Mai dormire sugli allori: l’ecomostro è sempre dietro l’angolo. Lo sanno bene alla Palmaria. «Dopo molte mobilitazioni e una campagna sostenuta anche dall’arrivo della Goletta verde», ricorda Stefano Sarti, presidente di Legambiente Liguria, «siamo riusciti a far abbattere un ecomostro ormai quarantenne, anche perché la Regione si è dimostrata sensibile e ha inserito l’area in un progetto di riqualificazione, accelerando così la soluzione del problema». Ancora oggi però gli ambientalisti tengono d’occhio l’isola: «Abbiamo alcune perplessità, in modo particolare su alcuni lavori e il progetto di realizzare tre pontili galleggianti».
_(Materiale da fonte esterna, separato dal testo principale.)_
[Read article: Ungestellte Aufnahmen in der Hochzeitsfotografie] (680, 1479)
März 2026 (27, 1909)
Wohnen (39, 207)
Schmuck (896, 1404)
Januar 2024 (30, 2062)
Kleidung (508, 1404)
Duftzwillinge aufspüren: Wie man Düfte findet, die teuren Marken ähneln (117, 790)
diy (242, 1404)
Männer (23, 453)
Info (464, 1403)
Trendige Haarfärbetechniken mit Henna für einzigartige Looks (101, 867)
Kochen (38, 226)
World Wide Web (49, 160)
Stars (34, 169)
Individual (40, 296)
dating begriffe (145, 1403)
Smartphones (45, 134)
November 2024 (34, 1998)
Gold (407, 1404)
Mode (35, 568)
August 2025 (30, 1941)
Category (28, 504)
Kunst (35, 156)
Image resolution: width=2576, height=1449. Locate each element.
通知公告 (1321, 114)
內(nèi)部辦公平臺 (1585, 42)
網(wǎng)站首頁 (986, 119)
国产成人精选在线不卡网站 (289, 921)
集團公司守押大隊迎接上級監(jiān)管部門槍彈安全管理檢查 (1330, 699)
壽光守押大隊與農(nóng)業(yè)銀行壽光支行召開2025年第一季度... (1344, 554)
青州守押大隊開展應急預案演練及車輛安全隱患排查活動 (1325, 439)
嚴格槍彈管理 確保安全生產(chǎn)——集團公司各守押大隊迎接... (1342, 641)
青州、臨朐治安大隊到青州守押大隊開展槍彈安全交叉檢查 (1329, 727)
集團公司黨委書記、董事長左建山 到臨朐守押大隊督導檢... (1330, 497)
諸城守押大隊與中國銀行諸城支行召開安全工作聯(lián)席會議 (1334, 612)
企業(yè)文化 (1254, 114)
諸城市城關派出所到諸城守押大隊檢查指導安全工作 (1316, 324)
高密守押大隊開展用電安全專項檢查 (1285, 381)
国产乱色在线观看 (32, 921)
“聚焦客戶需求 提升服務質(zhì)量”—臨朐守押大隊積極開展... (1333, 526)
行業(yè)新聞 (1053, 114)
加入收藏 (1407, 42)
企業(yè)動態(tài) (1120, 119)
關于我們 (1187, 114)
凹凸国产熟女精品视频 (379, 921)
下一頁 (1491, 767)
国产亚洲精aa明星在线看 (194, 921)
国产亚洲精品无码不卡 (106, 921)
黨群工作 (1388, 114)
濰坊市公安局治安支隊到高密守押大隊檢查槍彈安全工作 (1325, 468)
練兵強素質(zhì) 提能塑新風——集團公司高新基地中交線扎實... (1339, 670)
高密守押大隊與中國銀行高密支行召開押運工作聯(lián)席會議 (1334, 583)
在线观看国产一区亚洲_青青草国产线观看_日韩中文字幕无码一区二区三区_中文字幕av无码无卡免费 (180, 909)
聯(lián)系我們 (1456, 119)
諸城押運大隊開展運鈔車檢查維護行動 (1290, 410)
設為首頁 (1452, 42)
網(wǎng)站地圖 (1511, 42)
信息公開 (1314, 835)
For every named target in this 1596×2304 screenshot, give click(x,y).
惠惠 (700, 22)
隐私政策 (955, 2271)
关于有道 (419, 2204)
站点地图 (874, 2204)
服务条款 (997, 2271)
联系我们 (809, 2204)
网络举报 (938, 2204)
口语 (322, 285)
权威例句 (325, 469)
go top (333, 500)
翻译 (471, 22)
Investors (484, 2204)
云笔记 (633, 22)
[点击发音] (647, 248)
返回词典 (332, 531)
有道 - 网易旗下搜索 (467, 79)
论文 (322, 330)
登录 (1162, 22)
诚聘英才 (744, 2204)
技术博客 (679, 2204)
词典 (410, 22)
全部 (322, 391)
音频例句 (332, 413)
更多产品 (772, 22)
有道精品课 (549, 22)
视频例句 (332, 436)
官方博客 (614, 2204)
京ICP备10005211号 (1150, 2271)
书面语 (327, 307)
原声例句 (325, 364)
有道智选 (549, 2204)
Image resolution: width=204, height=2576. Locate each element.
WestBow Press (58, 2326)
Un’attenzione speciale quella riservata alla Palmaria («è la nostra isola»), che non può dirsi una costante. Prendete, ad esempio, le cosiddette “lavatrici di Pra’”: non una costruzione abusiva, ma certo un mostro architettonico da non replicare. Materiali di scarsa qualità, enorme dispersione termica, costi di gestione altissimi, grande disagio sociale. «Eppure la protesta popolare è ben poco partecipata», lamenta Antonio Bruno, consigliere comunale di Genova, «anche se un comitato di quartiere sollecita la realizzazione di interventi integrati e a più livelli. Non si può lavorare solo sul piano ambientale, né è sufficiente l’impegno virtuale dei ragazzi talpa, quelli di Facebook». Come dargli torto? Si rischia di far parte di una élite e di avere un’efficacia solo relativa. «Le battaglie fatte da pochi avanzano lentamente», ricorda Pietro Amos, che ha combattuto fin dall’inizio il mostro di Fuenti (vedi articolo a pag. 5), «in pratica eravamo in tre. Sa quando c’è stata la prima mobilitazione di massa? Quando la spiaggia divenne inaccessibile a causa dei lavori di costruzione dell’albergo abusivo…».